*Activity*
Set down every record once more, exactly as given.

========

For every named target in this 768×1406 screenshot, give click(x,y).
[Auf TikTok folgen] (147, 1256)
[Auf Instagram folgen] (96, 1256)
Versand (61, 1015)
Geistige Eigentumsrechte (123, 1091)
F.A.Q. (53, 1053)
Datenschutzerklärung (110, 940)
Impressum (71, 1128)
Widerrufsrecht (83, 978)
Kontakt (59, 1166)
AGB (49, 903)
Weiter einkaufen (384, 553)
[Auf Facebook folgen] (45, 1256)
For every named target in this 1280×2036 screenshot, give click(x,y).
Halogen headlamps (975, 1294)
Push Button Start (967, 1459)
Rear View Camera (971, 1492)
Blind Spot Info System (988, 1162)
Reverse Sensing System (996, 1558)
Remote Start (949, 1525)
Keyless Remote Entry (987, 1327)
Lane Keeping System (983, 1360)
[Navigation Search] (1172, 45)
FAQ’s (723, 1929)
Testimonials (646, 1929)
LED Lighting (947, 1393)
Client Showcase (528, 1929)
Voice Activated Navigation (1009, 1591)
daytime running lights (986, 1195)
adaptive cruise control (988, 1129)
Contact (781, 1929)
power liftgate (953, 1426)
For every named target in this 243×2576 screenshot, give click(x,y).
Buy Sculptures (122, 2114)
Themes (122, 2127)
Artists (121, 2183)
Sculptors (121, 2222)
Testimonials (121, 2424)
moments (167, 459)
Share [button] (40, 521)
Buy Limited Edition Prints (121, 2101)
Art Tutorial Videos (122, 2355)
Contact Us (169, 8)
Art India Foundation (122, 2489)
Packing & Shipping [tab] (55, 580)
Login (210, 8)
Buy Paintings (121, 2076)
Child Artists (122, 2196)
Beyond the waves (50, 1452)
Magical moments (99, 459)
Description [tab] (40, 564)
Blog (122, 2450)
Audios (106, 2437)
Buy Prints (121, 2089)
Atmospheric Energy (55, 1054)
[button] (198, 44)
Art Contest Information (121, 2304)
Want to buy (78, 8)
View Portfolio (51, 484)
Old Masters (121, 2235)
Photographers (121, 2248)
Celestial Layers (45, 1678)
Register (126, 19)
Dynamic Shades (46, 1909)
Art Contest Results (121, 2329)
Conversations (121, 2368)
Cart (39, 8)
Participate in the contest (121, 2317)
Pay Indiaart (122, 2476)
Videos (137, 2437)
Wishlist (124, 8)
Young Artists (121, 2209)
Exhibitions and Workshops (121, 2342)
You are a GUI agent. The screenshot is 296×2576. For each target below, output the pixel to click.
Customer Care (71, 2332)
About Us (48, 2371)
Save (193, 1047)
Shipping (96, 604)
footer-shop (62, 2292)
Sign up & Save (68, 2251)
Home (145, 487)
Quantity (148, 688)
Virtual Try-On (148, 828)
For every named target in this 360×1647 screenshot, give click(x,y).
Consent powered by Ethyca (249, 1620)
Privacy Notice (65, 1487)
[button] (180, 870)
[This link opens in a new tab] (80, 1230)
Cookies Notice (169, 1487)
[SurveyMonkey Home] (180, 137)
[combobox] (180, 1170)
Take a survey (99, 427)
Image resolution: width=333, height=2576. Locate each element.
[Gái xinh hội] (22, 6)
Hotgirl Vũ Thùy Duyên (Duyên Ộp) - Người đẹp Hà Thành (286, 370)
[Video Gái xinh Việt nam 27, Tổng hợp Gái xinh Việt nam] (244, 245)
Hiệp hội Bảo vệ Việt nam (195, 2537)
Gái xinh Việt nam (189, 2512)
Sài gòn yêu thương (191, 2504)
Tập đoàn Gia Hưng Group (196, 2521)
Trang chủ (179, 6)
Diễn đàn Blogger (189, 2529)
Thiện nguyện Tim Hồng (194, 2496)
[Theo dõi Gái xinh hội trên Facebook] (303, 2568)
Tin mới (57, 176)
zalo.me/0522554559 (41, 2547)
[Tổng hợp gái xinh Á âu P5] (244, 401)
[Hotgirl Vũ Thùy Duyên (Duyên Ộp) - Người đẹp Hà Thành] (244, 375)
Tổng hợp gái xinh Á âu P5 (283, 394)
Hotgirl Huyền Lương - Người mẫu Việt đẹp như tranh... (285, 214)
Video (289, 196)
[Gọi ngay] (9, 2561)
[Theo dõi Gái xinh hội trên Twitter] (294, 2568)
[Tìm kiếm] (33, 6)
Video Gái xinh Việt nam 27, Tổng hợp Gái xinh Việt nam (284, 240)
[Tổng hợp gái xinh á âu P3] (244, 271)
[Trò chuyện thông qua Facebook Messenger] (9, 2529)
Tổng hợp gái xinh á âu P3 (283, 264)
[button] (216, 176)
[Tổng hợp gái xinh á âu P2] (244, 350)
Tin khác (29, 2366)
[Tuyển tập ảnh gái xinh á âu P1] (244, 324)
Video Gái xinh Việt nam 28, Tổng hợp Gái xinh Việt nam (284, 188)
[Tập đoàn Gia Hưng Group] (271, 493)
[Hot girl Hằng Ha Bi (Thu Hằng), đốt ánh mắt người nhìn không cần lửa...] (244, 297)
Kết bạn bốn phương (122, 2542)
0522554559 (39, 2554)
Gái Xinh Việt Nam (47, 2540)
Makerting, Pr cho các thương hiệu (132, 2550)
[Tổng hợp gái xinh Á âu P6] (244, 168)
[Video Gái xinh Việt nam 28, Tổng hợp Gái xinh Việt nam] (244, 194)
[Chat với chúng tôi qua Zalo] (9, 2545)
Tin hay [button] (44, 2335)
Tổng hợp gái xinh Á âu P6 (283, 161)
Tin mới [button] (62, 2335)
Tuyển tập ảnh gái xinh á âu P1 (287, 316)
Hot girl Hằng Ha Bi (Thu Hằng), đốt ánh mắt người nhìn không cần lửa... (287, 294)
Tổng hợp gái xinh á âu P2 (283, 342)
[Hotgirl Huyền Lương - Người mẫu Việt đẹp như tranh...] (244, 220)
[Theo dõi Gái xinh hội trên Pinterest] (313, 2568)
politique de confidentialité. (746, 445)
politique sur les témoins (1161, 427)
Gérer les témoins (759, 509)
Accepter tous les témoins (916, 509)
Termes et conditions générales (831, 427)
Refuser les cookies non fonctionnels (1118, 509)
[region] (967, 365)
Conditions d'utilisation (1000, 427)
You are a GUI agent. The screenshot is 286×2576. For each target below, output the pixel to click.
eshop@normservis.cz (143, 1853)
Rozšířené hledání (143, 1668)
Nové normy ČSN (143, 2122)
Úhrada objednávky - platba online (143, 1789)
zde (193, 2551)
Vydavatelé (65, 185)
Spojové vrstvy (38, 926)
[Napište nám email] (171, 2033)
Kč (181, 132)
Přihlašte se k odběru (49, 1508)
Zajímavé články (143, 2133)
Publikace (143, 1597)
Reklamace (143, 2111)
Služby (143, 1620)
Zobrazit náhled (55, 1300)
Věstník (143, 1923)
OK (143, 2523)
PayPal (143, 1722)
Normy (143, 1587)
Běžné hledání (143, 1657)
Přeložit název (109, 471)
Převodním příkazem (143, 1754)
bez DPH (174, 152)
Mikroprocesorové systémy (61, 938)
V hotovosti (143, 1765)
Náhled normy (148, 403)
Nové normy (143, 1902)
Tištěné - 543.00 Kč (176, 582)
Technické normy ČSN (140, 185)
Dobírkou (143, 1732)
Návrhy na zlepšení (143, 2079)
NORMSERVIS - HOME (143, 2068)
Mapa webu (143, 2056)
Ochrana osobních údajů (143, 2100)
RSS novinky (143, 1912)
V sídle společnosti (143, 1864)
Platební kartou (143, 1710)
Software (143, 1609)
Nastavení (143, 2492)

========

*Written answer*
For every named target in this 768×1406 screenshot, give click(x,y).
[Auf TikTok folgen] (147, 1256)
[Auf Instagram folgen] (96, 1256)
Versand (61, 1015)
Geistige Eigentumsrechte (123, 1091)
F.A.Q. (53, 1053)
Datenschutzerklärung (110, 940)
Impressum (71, 1128)
Widerrufsrecht (83, 978)
Kontakt (59, 1166)
AGB (49, 903)
Weiter einkaufen (384, 553)
[Auf Facebook folgen] (45, 1256)
For every named target in this 1280×2036 screenshot, give click(x,y).
Halogen headlamps (975, 1294)
Push Button Start (967, 1459)
Rear View Camera (971, 1492)
Blind Spot Info System (988, 1162)
Reverse Sensing System (996, 1558)
Remote Start (949, 1525)
Keyless Remote Entry (987, 1327)
Lane Keeping System (983, 1360)
[Navigation Search] (1172, 45)
FAQ’s (723, 1929)
Testimonials (646, 1929)
LED Lighting (947, 1393)
Client Showcase (528, 1929)
Voice Activated Navigation (1009, 1591)
daytime running lights (986, 1195)
adaptive cruise control (988, 1129)
Contact (781, 1929)
power liftgate (953, 1426)
For every named target in this 243×2576 screenshot, give click(x,y).
Buy Sculptures (122, 2114)
Themes (122, 2127)
Artists (121, 2183)
Sculptors (121, 2222)
Testimonials (121, 2424)
moments (167, 459)
Share [button] (40, 521)
Buy Limited Edition Prints (121, 2101)
Art Tutorial Videos (122, 2355)
Contact Us (169, 8)
Art India Foundation (122, 2489)
Packing & Shipping [tab] (55, 580)
Login (210, 8)
Buy Paintings (121, 2076)
Child Artists (122, 2196)
Beyond the waves (50, 1452)
Magical moments (99, 459)
Description [tab] (40, 564)
Blog (122, 2450)
Audios (106, 2437)
Buy Prints (121, 2089)
Atmospheric Energy (55, 1054)
[button] (198, 44)
Art Contest Information (121, 2304)
Want to buy (78, 8)
View Portfolio (51, 484)
Old Masters (121, 2235)
Photographers (121, 2248)
Celestial Layers (45, 1678)
Register (126, 19)
Dynamic Shades (46, 1909)
Art Contest Results (121, 2329)
Conversations (121, 2368)
Cart (39, 8)
Participate in the contest (121, 2317)
Pay Indiaart (122, 2476)
Videos (137, 2437)
Wishlist (124, 8)
Young Artists (121, 2209)
Exhibitions and Workshops (121, 2342)
You are a GUI agent. The screenshot is 296×2576. For each target below, output the pixel to click.
Customer Care (71, 2332)
About Us (48, 2371)
Save (193, 1047)
Shipping (96, 604)
footer-shop (62, 2292)
Sign up & Save (68, 2251)
Home (145, 487)
Quantity (148, 688)
Virtual Try-On (148, 828)
For every named target in this 360×1647 screenshot, give click(x,y).
Consent powered by Ethyca (249, 1620)
Privacy Notice (65, 1487)
[button] (180, 870)
[This link opens in a new tab] (80, 1230)
Cookies Notice (169, 1487)
[SurveyMonkey Home] (180, 137)
[combobox] (180, 1170)
Take a survey (99, 427)
Image resolution: width=333, height=2576. Locate each element.
[Gái xinh hội] (22, 6)
Hotgirl Vũ Thùy Duyên (Duyên Ộp) - Người đẹp Hà Thành (286, 370)
[Video Gái xinh Việt nam 27, Tổng hợp Gái xinh Việt nam] (244, 245)
Hiệp hội Bảo vệ Việt nam (195, 2537)
Gái xinh Việt nam (189, 2512)
Sài gòn yêu thương (191, 2504)
Tập đoàn Gia Hưng Group (196, 2521)
Trang chủ (179, 6)
Diễn đàn Blogger (189, 2529)
Thiện nguyện Tim Hồng (194, 2496)
[Theo dõi Gái xinh hội trên Facebook] (303, 2568)
Tin mới (57, 176)
zalo.me/0522554559 (41, 2547)
[Tổng hợp gái xinh Á âu P5] (244, 401)
[Hotgirl Vũ Thùy Duyên (Duyên Ộp) - Người đẹp Hà Thành] (244, 375)
Tổng hợp gái xinh Á âu P5 (283, 394)
Hotgirl Huyền Lương - Người mẫu Việt đẹp như tranh... (285, 214)
Video (289, 196)
[Gọi ngay] (9, 2561)
[Theo dõi Gái xinh hội trên Twitter] (294, 2568)
[Tìm kiếm] (33, 6)
Video Gái xinh Việt nam 27, Tổng hợp Gái xinh Việt nam (284, 240)
[Tổng hợp gái xinh á âu P3] (244, 271)
[Trò chuyện thông qua Facebook Messenger] (9, 2529)
Tổng hợp gái xinh á âu P3 (283, 264)
[button] (216, 176)
[Tổng hợp gái xinh á âu P2] (244, 350)
Tin khác (29, 2366)
[Tuyển tập ảnh gái xinh á âu P1] (244, 324)
Video Gái xinh Việt nam 28, Tổng hợp Gái xinh Việt nam (284, 188)
[Tập đoàn Gia Hưng Group] (271, 493)
[Hot girl Hằng Ha Bi (Thu Hằng), đốt ánh mắt người nhìn không cần lửa...] (244, 297)
Kết bạn bốn phương (122, 2542)
0522554559 (39, 2554)
Gái Xinh Việt Nam (47, 2540)
Makerting, Pr cho các thương hiệu (132, 2550)
[Tổng hợp gái xinh Á âu P6] (244, 168)
[Video Gái xinh Việt nam 28, Tổng hợp Gái xinh Việt nam] (244, 194)
[Chat với chúng tôi qua Zalo] (9, 2545)
Tin hay [button] (44, 2335)
Tổng hợp gái xinh Á âu P6 (283, 161)
Tin mới [button] (62, 2335)
Tuyển tập ảnh gái xinh á âu P1 (287, 316)
Hot girl Hằng Ha Bi (Thu Hằng), đốt ánh mắt người nhìn không cần lửa... (287, 294)
Tổng hợp gái xinh á âu P2 (283, 342)
[Hotgirl Huyền Lương - Người mẫu Việt đẹp như tranh...] (244, 220)
[Theo dõi Gái xinh hội trên Pinterest] (313, 2568)
politique de confidentialité. (746, 445)
politique sur les témoins (1161, 427)
Gérer les témoins (759, 509)
Accepter tous les témoins (916, 509)
Termes et conditions générales (831, 427)
Refuser les cookies non fonctionnels (1118, 509)
[region] (967, 365)
Conditions d'utilisation (1000, 427)
You are a GUI agent. The screenshot is 286×2576. For each target below, output the pixel to click.
eshop@normservis.cz (143, 1853)
Rozšířené hledání (143, 1668)
Nové normy ČSN (143, 2122)
Úhrada objednávky - platba online (143, 1789)
zde (193, 2551)
Vydavatelé (65, 185)
Spojové vrstvy (38, 926)
[Napište nám email] (171, 2033)
Kč (181, 132)
Přihlašte se k odběru (49, 1508)
Zajímavé články (143, 2133)
Publikace (143, 1597)
Reklamace (143, 2111)
Služby (143, 1620)
Zobrazit náhled (55, 1300)
Věstník (143, 1923)
OK (143, 2523)
PayPal (143, 1722)
Normy (143, 1587)
Běžné hledání (143, 1657)
Přeložit název (109, 471)
Převodním příkazem (143, 1754)
bez DPH (174, 152)
Mikroprocesorové systémy (61, 938)
V hotovosti (143, 1765)
Náhled normy (148, 403)
Nové normy (143, 1902)
Tištěné - 543.00 Kč (176, 582)
Technické normy ČSN (140, 185)
Dobírkou (143, 1732)
Návrhy na zlepšení (143, 2079)
NORMSERVIS - HOME (143, 2068)
Mapa webu (143, 2056)
Ochrana osobních údajů (143, 2100)
RSS novinky (143, 1912)
V sídle společnosti (143, 1864)
Platební kartou (143, 1710)
Software (143, 1609)
Nastavení (143, 2492)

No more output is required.